Of the $2.8 billion spent in 2010 on injectables for dialysis patients, ESAs accounted for 67 percent, or $1.87 billion. The proportions of total costs for IV vitamin D, IV iron, and other injectables were 18.5, 10.9 and 3.8 percent, or $519 million, $304 million, and $106 million, respectively. Period prevalent dialysis patients.

Figure 11.19 Total per person per year outpatient expenditures, by dialysis modality & race, 2010

In 2010, per person per year (PPPY) outpatient dialysis expenditures were 5.1 percent higher in blacks/African Americans than in whites, at $31,651 and $30,106, respectively. By modality, costs for hemodialysis were generally 24 to 25 percent higher than those sustained by peritoneal patients in both matched and unmatched poplations. Period prevalent dialysis patients, 2010.

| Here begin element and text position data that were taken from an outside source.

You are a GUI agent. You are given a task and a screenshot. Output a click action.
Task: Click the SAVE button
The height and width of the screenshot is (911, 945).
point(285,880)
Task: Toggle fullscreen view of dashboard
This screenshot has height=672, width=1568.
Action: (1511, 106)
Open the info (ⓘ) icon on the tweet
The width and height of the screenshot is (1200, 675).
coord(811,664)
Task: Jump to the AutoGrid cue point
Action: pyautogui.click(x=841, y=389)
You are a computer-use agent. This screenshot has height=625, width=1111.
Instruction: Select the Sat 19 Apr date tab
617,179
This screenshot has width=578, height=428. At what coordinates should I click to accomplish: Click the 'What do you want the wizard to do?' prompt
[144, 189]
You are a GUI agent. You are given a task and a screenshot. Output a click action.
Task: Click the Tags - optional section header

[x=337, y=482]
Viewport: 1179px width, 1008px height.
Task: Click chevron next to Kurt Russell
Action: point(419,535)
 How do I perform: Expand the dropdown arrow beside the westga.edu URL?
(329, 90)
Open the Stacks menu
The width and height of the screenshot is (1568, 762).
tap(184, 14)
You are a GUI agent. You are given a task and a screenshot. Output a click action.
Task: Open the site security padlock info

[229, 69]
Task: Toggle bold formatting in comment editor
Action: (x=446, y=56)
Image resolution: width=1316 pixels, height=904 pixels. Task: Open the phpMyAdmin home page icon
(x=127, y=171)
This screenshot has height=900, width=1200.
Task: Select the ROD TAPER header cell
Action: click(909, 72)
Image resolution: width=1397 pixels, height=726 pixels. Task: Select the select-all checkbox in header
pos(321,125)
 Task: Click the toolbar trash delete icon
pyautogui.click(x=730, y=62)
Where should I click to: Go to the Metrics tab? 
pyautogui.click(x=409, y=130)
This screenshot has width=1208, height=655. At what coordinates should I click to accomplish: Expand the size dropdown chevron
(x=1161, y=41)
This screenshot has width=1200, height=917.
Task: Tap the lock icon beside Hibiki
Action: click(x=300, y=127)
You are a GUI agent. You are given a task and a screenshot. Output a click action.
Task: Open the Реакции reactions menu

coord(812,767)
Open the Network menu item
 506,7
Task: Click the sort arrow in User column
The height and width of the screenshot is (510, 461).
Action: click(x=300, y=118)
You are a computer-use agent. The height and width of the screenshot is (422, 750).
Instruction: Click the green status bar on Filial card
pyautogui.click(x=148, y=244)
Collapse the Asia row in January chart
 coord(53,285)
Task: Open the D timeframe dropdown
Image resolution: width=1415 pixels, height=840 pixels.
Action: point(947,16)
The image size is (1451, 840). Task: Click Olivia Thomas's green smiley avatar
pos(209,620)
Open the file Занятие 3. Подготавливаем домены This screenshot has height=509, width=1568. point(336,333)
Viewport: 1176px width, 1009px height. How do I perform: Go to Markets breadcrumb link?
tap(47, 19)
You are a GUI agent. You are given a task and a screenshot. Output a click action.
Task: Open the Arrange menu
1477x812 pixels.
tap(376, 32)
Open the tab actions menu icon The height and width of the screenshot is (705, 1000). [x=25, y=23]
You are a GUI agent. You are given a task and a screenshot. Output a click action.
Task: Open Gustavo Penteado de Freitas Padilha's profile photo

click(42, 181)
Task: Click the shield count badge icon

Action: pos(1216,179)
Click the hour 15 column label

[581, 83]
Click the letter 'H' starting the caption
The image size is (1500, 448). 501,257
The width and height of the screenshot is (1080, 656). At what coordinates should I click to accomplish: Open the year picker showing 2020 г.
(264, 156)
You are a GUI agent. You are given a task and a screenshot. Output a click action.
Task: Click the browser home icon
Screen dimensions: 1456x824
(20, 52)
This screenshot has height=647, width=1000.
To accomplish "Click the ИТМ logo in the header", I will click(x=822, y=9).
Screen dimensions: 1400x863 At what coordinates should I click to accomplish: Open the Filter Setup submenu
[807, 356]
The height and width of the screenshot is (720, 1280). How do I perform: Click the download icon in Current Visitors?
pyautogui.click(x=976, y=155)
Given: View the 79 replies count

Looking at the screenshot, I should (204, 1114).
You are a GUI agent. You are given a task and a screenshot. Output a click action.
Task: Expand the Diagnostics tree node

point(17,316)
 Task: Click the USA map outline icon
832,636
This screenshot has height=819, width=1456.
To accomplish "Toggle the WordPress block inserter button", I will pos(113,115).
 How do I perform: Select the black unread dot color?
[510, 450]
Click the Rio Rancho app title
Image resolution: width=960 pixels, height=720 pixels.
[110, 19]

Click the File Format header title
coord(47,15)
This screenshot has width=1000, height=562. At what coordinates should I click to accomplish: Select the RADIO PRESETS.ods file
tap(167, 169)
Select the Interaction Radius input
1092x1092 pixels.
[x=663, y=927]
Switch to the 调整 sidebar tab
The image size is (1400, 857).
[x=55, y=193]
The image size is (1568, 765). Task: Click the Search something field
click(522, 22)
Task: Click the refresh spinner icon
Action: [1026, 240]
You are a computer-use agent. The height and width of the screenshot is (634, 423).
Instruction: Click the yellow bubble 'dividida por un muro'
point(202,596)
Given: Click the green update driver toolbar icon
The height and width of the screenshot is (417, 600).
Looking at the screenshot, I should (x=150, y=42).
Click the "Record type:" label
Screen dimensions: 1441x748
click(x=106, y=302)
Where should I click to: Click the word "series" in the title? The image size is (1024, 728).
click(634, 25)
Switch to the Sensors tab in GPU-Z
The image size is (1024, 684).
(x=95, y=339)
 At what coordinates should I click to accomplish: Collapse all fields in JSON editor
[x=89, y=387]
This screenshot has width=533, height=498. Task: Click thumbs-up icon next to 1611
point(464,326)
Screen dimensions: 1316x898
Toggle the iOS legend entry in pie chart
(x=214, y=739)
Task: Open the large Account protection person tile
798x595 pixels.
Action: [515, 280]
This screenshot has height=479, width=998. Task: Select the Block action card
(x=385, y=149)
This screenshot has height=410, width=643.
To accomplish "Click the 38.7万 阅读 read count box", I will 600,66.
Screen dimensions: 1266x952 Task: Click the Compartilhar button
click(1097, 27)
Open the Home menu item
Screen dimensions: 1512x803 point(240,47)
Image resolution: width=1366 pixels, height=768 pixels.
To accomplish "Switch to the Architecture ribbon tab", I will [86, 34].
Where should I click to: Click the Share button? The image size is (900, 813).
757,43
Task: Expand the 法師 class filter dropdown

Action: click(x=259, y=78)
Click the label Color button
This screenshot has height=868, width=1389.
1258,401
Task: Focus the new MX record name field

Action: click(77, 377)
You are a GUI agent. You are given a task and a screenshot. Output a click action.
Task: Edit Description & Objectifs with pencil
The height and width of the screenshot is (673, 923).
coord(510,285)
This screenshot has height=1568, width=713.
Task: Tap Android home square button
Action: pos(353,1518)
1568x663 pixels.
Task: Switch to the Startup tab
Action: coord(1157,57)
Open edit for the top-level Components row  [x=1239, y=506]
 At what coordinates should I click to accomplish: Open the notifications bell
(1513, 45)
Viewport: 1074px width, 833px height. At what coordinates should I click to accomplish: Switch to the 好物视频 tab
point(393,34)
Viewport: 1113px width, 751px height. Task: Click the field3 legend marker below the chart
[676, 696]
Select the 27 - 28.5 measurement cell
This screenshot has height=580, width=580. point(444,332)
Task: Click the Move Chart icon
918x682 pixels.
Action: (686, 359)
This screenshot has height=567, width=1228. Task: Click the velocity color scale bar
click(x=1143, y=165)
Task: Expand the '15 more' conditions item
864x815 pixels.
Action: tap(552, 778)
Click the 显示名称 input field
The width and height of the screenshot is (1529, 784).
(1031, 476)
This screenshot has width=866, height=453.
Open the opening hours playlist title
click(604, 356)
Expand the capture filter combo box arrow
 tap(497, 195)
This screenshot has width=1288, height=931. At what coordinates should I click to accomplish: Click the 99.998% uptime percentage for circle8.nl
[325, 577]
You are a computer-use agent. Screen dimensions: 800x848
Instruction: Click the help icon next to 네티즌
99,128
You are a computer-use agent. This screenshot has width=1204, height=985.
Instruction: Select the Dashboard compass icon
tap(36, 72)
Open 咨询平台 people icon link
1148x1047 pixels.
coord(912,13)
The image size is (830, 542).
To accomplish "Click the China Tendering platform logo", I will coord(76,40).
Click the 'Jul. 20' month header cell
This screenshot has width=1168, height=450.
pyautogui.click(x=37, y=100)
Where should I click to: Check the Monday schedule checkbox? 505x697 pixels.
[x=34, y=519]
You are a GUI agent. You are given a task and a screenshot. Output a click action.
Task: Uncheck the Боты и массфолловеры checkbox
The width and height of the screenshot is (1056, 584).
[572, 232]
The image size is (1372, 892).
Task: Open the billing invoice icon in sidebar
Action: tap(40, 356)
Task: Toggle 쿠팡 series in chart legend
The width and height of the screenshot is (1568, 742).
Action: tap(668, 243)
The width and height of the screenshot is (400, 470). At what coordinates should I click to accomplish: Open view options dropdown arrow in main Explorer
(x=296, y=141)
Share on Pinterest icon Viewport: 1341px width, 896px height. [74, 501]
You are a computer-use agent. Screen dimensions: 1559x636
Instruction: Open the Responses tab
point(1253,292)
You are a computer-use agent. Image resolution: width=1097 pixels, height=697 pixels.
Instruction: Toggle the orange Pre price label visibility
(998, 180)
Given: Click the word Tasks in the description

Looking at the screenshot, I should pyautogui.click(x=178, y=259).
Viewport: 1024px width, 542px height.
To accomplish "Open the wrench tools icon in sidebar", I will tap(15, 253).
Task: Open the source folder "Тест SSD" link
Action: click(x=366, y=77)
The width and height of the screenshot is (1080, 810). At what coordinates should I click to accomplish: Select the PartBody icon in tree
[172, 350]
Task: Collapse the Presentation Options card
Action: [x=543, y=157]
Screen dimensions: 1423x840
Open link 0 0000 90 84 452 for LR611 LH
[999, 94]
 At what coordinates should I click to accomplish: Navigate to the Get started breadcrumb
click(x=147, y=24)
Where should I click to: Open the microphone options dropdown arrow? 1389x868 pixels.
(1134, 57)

Figure 11.29 Total per person per year Part D net & out-of-pocket costs, 2010

Per person per year (PPPY) net Part D costs are much higher for LIS and non-LIS ESRD patients than costs incurred by patients in the general Medicare population. Among dialysis and transplant patients with the LIS, for example, net Part D costs in 2010 were $7,424 and $6,407, respectively, compared to costs of $3,985 in the general Medicare population. In patients with no LIS, Part D costs were noticeably lower, at $2,133 for dialysis, $1,978 for transplant, and $1,010 in the general population. Out-of-pocket Part D costs for patients with LIS status are a fraction of those realized by patients without the LIS, at 1.7–2.8 percent of net costs compared to 65–68 percent. Part D-enrolled general Medicare patients from the 5 percent sample & period prevalent dialysis & transplant patients, 2010. Net pay is estimated as the sum of Medicare covered amount & LIS amount.